§ **TRECHO SELECIONADO**:
Sexta-feira, 21 de fevereiro, Adriano Trevisan morreu em um hospital perto de Pádua (norte), a primeira morte por coronavírus na Europa. Mais de 4.000 mortes depois, a Itália de um mês atrás pertence ao passado.
Quem, dentre os 60 milhões de italianos, teria acreditado na necessidade de um confinamento estrito, que ninguém sabe quando terminará? Que o silêncio tomaria conta do país, que as gôndolas ficariam ancoradas em Veneza e ouviríamos os pássaros em Roma e Milão?
Adriano Trevisan tinha 78 anos, era um pedreiro aposentado que adorava pescar e jogar cartas no bar com seus amigos da vila de Vo, em Veneto. No dia de sua morte, os estilistas Versace e Frankie Morello apresentavam sua coleção de outono em Milão, os torcedores da Lazio sonhavam com um título após anos, enquanto nos bares e restaurantes lotados debatia-se a fragilidade do governo de Giuseppe Conte.
Os turistas se apressavam para o Fórum de César, onde acabara de ser descoberto um sarcófago, que poderia ser o do fundador da Cidade Eterna, Rômulo. E o instituto de estatística apresentava boas notícias: os pedidos para a indústria italiana aumentaram 6% em dezembro.
É certo que, em uma dúzia de municípios do Norte do país, medidas de contenção começavam a ser tomadas, principalmente em Codogno, perto de Lodi, onde os jornalistas se aglomeravam, muitas vezes sem máscaras. Mas o primeiro-ministro Giuseppe Conte tranquilizou seus compatriotas: “Tudo está sob controle”.
No dia seguinte à morte de Adriano Trevisan, os jornais dedicaram suas manchetes ao coronavírus: “O contágio assusta a Itália” (La Stampa), “O medo no Norte” (La Repubblica). Mas esse medo só tomou conta dos italianos no fim de semana de 7 e 8 de março, quando, diante de um forte aumento dos casos no Norte, especialmente na Lombardia, medidas de contenção foram impostas a 10 milhões de habitantes.
Milhares de pessoas fugiram, muitas vezes para o sul de onde vêm. Entre os casos positivos na Apúlia, o calcanhar da bota italiana, muitos são parentes daqueles que participaram desse êxodo; 26 pessoas morreram nessa região.
Nas noites de 9 e 10 de março, em discurso oficial, Giuseppe Conte estendeu o confinamento a todo o país. Negócios não essenciais foram fechados, viagens autorizadas apenas por razões profissionais ou imperativas, reuniões proibidas.

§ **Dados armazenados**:
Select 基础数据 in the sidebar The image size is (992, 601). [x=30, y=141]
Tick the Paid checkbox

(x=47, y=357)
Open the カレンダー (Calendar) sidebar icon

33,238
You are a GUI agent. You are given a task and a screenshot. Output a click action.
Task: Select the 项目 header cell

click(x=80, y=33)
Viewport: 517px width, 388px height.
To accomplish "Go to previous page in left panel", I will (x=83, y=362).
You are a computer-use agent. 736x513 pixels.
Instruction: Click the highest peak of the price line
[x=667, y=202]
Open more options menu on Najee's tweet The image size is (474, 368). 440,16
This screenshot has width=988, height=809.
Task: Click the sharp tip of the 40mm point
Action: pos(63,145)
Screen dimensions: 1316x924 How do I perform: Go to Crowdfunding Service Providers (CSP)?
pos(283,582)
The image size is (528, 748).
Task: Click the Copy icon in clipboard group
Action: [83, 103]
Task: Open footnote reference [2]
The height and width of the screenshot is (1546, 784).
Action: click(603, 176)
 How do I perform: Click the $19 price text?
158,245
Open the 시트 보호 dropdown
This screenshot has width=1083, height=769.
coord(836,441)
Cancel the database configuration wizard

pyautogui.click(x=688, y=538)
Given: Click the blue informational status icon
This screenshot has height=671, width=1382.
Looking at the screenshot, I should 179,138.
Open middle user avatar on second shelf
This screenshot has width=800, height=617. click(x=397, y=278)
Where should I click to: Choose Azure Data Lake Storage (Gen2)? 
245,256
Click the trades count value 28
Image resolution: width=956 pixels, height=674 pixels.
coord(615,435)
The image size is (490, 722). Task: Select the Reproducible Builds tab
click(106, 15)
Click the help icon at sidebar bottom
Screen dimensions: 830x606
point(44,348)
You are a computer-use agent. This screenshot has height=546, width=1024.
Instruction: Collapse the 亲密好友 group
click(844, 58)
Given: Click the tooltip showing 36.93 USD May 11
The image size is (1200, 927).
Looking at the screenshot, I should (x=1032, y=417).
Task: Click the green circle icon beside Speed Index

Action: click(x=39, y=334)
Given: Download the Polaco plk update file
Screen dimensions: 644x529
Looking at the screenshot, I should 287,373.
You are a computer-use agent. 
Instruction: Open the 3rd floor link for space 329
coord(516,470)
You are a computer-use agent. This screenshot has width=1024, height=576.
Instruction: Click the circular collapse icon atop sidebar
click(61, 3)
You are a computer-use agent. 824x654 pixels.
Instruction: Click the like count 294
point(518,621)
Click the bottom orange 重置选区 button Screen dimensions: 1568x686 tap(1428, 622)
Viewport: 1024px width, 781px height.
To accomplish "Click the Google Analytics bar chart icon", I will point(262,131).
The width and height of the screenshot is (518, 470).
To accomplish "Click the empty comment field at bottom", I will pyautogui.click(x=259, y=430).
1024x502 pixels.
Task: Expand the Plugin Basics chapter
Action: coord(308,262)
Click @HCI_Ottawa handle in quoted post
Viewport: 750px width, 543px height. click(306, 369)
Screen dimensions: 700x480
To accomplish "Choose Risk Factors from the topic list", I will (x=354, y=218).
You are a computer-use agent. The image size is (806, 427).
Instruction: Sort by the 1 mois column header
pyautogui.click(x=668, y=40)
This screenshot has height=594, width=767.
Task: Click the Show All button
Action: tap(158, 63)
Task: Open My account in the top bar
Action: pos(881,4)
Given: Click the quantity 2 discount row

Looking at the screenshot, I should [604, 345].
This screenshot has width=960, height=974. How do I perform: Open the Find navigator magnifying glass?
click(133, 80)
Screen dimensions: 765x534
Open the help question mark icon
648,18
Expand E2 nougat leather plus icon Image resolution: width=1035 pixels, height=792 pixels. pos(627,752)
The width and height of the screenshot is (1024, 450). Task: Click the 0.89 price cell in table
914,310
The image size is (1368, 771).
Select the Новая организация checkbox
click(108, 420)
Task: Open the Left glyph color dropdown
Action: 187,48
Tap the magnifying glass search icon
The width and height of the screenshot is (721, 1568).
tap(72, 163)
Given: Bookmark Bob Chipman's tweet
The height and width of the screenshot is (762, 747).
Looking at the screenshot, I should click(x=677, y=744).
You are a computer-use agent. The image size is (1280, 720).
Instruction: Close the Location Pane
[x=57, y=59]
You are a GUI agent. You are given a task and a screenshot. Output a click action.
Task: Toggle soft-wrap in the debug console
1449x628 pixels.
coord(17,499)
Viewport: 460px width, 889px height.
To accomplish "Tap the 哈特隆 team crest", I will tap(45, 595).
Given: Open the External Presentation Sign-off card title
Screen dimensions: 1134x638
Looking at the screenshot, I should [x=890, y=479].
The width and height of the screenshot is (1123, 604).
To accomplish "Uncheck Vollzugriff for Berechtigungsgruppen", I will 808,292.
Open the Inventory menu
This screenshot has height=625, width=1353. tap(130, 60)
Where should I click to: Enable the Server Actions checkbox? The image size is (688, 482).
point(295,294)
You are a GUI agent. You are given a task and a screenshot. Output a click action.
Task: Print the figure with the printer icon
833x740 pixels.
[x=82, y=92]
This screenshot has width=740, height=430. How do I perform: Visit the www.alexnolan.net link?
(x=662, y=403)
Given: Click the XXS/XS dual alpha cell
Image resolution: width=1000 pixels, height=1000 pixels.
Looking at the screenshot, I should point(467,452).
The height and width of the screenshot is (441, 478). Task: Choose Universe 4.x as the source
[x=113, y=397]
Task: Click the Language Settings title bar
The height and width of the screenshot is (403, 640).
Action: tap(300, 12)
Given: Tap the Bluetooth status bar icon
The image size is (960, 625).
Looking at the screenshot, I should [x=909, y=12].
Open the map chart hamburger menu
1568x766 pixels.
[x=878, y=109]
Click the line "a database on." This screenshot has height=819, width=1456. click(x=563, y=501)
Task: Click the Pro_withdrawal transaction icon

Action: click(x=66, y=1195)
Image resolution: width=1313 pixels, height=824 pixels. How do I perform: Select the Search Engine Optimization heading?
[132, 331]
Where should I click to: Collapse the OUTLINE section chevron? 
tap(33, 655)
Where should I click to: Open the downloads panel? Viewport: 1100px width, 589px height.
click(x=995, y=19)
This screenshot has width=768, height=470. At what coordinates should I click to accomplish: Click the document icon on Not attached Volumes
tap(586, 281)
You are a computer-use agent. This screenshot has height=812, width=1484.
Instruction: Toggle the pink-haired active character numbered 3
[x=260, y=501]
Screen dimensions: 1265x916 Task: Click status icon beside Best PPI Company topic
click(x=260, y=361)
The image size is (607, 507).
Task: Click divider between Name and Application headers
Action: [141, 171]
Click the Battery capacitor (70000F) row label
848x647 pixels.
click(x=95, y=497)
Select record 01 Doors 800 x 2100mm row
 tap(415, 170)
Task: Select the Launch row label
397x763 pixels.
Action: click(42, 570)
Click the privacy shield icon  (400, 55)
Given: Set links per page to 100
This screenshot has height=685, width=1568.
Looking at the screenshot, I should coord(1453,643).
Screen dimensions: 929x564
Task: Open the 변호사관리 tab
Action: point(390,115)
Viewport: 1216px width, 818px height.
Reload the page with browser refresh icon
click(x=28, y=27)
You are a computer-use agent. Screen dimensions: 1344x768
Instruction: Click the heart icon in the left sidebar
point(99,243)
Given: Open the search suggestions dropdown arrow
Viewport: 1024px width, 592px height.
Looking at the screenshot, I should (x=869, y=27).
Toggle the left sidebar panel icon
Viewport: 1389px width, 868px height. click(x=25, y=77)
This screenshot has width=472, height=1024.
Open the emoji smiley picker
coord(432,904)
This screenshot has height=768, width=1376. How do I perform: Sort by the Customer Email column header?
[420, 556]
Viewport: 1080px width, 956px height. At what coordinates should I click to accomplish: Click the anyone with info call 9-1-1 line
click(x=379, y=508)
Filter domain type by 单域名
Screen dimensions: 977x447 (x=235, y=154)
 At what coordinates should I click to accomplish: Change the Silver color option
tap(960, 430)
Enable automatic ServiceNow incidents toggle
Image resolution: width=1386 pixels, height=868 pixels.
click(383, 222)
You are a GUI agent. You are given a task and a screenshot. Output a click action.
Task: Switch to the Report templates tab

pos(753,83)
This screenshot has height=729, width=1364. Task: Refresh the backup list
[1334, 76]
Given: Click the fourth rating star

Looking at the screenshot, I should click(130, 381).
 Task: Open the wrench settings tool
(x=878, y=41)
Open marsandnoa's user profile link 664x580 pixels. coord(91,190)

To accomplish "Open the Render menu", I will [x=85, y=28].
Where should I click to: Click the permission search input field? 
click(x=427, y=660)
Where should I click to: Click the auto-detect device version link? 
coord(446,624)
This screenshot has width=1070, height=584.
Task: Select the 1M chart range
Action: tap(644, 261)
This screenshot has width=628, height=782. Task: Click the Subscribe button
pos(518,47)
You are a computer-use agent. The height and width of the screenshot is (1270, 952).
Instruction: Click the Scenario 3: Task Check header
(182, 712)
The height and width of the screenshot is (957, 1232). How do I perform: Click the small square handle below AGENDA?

§ **INSTRUÇÕES**:
- 1) Devolva, sem nenhuma alteração, a parte do trecho selecionado que vai de "Nas noites de" até "imperativas, reuniões proibidas.", incluindo essas palavras.
- 2) Indique se cada afirmação abaixo está de acordo com o trecho selecionado, respondendo sim ou não e citando literalmente as palavras do trecho que decidem a questão. (a) Adriano Trevisan era um pedreiro aposentado. (b) Os pedidos para a indústria italiana caíram em dezembro. (c) No fim de semana de 7 e 8 de março, medidas de contenção foram impostas a 10 milhões de habitantes.
Responda usando apenas o trecho selecionado.

§ **RESPOSTAS**:
- 1)
Nas noites de 9 e 10 de março, em discurso oficial, Giuseppe Conte estendeu o confinamento a todo o país. Negócios não essenciais foram fechados, viagens autorizadas apenas por razões profissionais ou imperativas, reuniões proibidas.

- 2)
(a) Sim: "era um pedreiro aposentado".
(b) Não: "os pedidos para a indústria italiana aumentaram 6% em dezembro".
(c) Sim: "no fim de semana de 7 e 8 de março, quando, diante de um forte aumento dos casos no Norte, especialmente na Lombardia, medidas de contenção foram impostas a 10 milhões de habitantes".